Let us take a small extract from his notes on Samuel Prout and William Hunt’s loan collection of pictures:—
“That little brown-red butterfly [142] … is a piece of real painting; and it is as good as Titian or anybody else ever did, and if you can enjoy it you can enjoy Titian and all other good painters; and if you can’t see anything in it you can’t see anything in them, and its all affectation and pretence to say that you care about them. And with this butterfly in the drawing I put first, please look at the mug and loaf in the one I have put last of the Hunt series, No. 171. The whole art of painting is in that mug—as the fisherman’s genius was in the bottle. If you can feel how beautiful it is, how ethereal, how heathery, and heavenly, as well as to the uttermost muggy, you have an eye for colour and can enjoy heather, heaven, and everything else below and above. If not, you must enjoy what you can contentedly, but it won’t be painting; and in mugs it will be more the beer than the crockery, and on the moors rather grouse than heather.”
For those who have neglected the opportunity of testing their taste for art on this butterfly, and on this mug, I would advise a visit to Venice, to learn whether they can appreciate Bassano’s hair trunk, as shown in his grand picture of the Pope Alexander and the Doge of Venice. It is not Ruskin, but Mark Twain who thus describes it:
“The hair of this trunk is real hair, so to speak, white in patches, brown in patches. The details are finely worked out; the repose proper to hair in a recumbent and inactive condition, is charmingly expressed. There is a feeling about this part of the work, which lifts it to the highest altitudes of art; the sense of sordid realism vanishes away—one recognizes that there is soul here. View this trunk as you will, it is a gem, it is a marvel, it is a miracle. Some of the effects are very daring, approaching even to the boldest flights of the rococo, the sirocco, and the Byzantine schools. Yet the master’s hand never falters—it moves on, calm, majestic, confident; and, with that art which conceals art, it finally casts over the tout ensemble, by mysterious methods of its own, a subtle something which refines, subdues, etherealizes the arid components, and endues them with the deep charm and gracious witchery of poesy. Among the art-treasures of Europe there are pictures which approach the hair trunk—there are two which may be said to equal it, possibly—but there is none that surpasses it.”
On All Fours Clavigera;
OR, Right at Last.
It may be remembered that Professor Buskin during the Spring addressed a letter to a provincial paper, respecting the projected new railway for Derbyshire. As he therein expressed some very strong opinions against the scheme, as one likely to give the miserable, melancholy, and toiling millions who dwell in smoke-stifling and unwholesome towns, an occasional chance of letting a little bright fresh air and sunlight in upon the gloom of their darkened lives, it is satisfactory to know that the letter in question is now believed to have been a clever hoax. At any rate, the zenith of that boon to millions, the summer excursion season has produced a second communication to the same journal: and, as it not only bears the Professor’s signature, but breathes with the spirit of his larger philanthropy, there can be little doubt as to its authenticity.

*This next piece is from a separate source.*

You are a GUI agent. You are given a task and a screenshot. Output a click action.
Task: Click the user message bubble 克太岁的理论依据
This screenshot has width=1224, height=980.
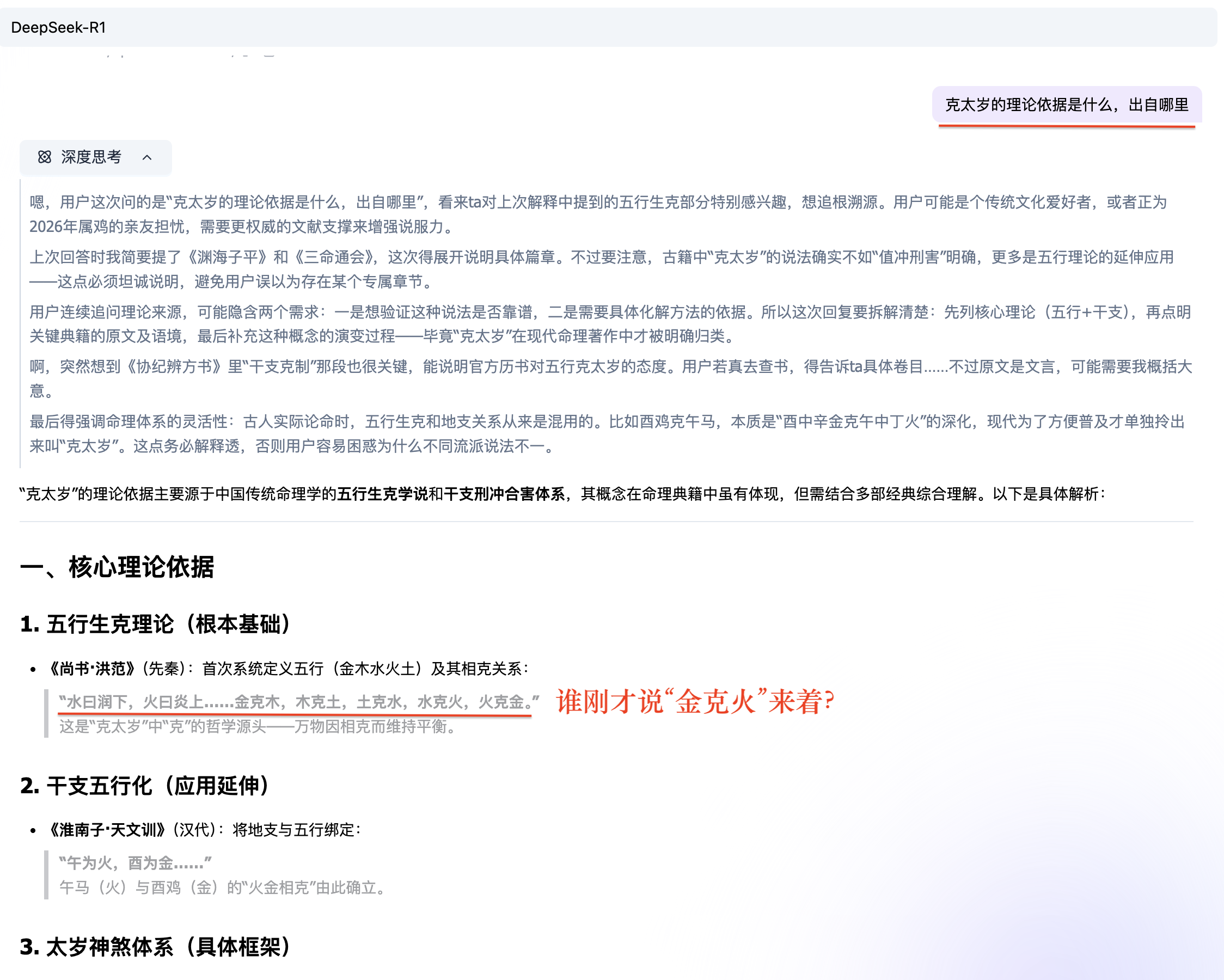tap(1066, 105)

In the course of this second letter, Professor Buskin says:—
“I do not know how this mental revolution has come about within me, nor, were you to ask me, could I tell you. I only recognise the stupendous fact that I feel, and am not ashamed to avow, that I no longer regard the wild witchery of the Derbyshire glens as a precious and special property held by Providence in trust for me and a few exclusive well-to-do Sybarites for our sole select and selfish delectation.